Bancroft, Sir Squire (1841-1926)

Scene from The Vicarage

Thomas William Robertson’s play Ours (1866) was scandalous.  Was it because of sex?  No.  Violence?  No.  The furor was caused by a pudding being made on stage.   In The Vicarage (circa 1877) the characters shocked the audience by making tea.  People were not used to seeing such realistic tasks in a stage setting (http://bit.ly/1jqiBBm).

It was Sir Squire Bancroft and his wife who financed and promoted this new realism. They produced and starred in comedies all written by the new young playwright Thomas William Robertson, beginning in 1865.  Robertson introduced realism to the stage, and today, it’s hard to imagine anything else.  In Robertson’s plays, actors

  • talked in normal language (they didn’t “declaim”)
  • dealt with “ordinary” situations and
  • didn’t “act” but behaved like their audience (http://bit.ly/1jqiBBm).

Prior to Robertson, a designer would put as many chairs into a dining room scene as there were actors who needed to sit down.  Robertson would place on stage as many chairs as would realistically be found in that dining room, even if some were never actually used.  Or, if someone came in from a blizzard, snow would blow in from the doorway.  Other Robertson trademarks:

  • the importance of everyday incidents,
  • the revealing of character through apparent small talk, and
  • the idea that what is not said in the dialogue is as important as what is said (http://bit.ly/1o7uobA).

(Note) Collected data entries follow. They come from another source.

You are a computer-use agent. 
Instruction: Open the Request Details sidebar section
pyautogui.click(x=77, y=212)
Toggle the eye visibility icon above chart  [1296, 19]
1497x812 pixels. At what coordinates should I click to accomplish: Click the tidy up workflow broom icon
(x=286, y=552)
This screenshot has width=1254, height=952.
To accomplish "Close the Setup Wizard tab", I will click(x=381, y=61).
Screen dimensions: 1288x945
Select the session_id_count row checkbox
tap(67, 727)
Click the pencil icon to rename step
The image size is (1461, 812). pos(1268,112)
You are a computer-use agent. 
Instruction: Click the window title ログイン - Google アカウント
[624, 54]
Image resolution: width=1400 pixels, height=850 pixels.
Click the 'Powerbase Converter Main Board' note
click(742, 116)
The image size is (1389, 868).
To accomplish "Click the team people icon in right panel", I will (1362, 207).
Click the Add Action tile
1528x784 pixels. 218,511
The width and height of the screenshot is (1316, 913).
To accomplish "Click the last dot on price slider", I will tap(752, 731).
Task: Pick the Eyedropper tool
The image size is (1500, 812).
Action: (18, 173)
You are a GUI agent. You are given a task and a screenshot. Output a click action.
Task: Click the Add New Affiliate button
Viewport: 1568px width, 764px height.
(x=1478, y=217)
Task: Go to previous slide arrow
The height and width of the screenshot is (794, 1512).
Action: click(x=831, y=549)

The Bancrofts gave Robertson an unprecedented amount of directorial control over his plays, which foreshadowed the power that directors wield in the theater today (http://bit.ly/1LI51IS).  Robertson insisted on retaining control over his scripts and casting and required that his actors follow his directions–a novel concept for that time.  Robertson was also a leader in requiring a fee from his managers for every performance of his plays, thus pioneering the modern royalty system (http://bit.ly/1o7uobA).

The Bancrofts were innovating, too (http://bit.ly/1jqiBBm).  They constructed rooms on stage which they dressed with the care of an interior decorator, with sofas, curtains, chairs, carpets on their stage floors. Instead of painted flats they had real doors with real door handles.  The actors wore well-made fashionable dress, not the trappings of a dusty theatre wardrobe.  The Bancrofts redesigned their theater to suit the increasingly upscale audience: The cheap benches near the stage, where the rowdiest elements of the audience used to sit, were replaced by comfortable padded seats, carpets were laid in the aisles, and the “pit” was renamed the “stalls.”